**Exercise**
Lines where the string "link" appears are to be copied from the entries below.

Data records:
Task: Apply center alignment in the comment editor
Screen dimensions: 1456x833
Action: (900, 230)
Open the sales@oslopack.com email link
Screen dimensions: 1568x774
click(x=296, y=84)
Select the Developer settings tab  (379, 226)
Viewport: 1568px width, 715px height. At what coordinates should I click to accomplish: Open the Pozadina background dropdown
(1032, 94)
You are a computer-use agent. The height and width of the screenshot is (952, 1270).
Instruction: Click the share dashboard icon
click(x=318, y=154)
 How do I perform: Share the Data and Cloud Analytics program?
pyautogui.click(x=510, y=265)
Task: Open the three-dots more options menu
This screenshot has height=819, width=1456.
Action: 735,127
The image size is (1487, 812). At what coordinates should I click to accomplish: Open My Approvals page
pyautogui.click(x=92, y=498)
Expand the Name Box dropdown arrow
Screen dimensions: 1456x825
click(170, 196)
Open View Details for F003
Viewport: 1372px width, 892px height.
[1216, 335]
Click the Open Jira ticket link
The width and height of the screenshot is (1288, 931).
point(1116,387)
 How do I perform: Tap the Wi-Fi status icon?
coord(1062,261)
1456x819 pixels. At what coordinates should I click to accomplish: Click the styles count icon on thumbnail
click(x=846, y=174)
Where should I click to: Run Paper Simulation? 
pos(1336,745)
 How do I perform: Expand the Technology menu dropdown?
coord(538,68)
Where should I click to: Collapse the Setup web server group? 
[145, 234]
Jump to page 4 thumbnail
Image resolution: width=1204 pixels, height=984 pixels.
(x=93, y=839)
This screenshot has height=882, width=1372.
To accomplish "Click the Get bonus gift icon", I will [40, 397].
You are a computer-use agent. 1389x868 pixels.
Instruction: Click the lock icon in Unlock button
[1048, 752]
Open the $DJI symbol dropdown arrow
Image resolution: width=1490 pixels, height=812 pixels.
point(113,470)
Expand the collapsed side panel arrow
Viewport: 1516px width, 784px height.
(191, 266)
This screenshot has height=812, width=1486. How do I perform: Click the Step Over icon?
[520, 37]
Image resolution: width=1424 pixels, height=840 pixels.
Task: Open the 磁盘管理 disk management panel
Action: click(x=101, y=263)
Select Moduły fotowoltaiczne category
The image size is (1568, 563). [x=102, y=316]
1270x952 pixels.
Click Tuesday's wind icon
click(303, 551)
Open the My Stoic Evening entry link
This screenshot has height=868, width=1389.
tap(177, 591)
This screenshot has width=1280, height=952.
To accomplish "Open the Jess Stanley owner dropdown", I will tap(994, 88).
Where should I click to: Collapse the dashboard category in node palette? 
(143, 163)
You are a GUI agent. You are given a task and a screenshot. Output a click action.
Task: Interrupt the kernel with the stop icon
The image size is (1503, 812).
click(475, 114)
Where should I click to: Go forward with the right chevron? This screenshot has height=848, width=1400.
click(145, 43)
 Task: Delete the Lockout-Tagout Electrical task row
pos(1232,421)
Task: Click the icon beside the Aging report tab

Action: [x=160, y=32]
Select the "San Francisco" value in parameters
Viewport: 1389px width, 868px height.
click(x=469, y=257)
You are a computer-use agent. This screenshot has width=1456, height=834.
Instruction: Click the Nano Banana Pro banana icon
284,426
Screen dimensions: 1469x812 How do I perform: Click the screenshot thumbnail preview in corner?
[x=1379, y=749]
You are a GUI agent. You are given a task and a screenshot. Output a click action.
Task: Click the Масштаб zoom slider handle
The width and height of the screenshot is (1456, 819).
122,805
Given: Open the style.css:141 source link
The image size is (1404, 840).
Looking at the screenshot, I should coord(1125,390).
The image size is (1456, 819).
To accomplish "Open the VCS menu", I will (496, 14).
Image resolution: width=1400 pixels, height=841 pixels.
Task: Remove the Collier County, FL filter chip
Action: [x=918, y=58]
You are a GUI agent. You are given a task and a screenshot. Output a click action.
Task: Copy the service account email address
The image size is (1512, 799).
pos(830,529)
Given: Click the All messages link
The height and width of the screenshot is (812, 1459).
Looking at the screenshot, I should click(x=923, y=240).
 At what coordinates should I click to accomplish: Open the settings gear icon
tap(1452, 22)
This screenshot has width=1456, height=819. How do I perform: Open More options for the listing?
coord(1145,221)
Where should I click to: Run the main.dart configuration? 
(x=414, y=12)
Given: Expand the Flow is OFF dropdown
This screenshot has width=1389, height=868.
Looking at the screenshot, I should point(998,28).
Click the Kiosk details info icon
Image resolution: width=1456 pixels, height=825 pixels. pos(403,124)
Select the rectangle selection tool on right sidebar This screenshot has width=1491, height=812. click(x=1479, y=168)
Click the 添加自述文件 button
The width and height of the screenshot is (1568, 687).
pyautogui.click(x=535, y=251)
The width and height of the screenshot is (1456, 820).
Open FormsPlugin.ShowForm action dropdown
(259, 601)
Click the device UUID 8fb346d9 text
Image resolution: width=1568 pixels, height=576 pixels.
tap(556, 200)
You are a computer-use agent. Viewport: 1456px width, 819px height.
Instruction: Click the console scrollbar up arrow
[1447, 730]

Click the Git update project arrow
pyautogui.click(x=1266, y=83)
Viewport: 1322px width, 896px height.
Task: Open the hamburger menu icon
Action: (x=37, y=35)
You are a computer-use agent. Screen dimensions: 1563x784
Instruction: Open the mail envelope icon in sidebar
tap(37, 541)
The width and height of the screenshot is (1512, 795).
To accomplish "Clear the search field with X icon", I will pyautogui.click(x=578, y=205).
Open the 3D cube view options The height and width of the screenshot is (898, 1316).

**Exercise response**
Open the sales@oslopack.com email link
Click the Open Jira ticket link
Open the My Stoic Evening entry link
Given: Open the style.css:141 source link
Given: Click the All messages link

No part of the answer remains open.